> DATASET EXCERPTS:
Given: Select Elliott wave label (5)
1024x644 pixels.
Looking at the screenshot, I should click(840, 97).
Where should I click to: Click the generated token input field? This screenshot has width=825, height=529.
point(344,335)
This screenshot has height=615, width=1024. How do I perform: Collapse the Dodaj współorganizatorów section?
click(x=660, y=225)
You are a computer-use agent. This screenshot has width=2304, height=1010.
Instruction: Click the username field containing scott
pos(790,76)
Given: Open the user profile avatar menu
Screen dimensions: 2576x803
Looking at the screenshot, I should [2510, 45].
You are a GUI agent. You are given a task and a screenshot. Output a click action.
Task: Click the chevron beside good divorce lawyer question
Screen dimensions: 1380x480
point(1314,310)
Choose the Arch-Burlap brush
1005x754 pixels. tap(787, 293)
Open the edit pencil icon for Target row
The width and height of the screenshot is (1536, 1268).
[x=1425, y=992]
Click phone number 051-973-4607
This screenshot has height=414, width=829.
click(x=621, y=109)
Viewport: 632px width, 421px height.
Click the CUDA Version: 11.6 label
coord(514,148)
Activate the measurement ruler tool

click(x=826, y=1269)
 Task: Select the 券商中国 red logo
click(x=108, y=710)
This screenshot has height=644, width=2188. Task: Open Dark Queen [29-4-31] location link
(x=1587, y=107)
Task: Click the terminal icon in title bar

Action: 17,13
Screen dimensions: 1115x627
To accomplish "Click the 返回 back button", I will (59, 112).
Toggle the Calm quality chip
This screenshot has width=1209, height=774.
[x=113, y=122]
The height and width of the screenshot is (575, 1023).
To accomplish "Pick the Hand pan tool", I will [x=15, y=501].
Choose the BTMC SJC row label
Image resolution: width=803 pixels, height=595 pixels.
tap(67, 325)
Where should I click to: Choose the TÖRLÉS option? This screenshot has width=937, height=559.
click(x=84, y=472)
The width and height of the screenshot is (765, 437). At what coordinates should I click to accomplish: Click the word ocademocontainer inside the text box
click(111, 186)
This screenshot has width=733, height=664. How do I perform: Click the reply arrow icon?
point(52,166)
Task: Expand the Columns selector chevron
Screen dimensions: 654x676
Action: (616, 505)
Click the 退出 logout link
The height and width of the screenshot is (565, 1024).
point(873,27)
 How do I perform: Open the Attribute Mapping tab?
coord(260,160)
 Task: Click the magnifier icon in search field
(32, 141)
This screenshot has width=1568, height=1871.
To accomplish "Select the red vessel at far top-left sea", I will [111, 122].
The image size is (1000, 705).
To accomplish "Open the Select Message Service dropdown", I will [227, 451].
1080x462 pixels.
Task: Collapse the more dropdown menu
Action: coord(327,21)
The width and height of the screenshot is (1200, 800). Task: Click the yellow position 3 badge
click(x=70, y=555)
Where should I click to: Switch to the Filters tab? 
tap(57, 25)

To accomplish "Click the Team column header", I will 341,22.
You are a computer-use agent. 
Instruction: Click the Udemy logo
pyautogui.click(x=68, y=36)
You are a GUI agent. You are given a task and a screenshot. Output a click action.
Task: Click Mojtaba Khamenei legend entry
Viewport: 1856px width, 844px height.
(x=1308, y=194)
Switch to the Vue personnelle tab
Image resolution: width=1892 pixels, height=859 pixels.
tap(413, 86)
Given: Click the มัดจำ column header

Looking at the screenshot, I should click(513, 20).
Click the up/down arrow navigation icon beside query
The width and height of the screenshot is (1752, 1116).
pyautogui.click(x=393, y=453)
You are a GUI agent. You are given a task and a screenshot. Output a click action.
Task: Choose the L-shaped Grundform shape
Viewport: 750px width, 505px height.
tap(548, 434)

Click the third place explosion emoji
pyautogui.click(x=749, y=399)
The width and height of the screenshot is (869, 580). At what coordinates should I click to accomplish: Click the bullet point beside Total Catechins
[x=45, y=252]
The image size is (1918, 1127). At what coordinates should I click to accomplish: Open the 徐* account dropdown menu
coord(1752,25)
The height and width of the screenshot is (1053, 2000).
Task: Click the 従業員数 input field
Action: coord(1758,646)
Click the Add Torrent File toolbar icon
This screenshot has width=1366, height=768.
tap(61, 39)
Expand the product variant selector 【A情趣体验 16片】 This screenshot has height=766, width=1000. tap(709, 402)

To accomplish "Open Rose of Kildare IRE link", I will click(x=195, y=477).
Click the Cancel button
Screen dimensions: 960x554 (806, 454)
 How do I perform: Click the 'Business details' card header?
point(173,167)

> WORK TASK: Report the number of lines of the listing above that hold the string "chevron", with no other text.

> RESPONSE TO THE EXERCISE: 2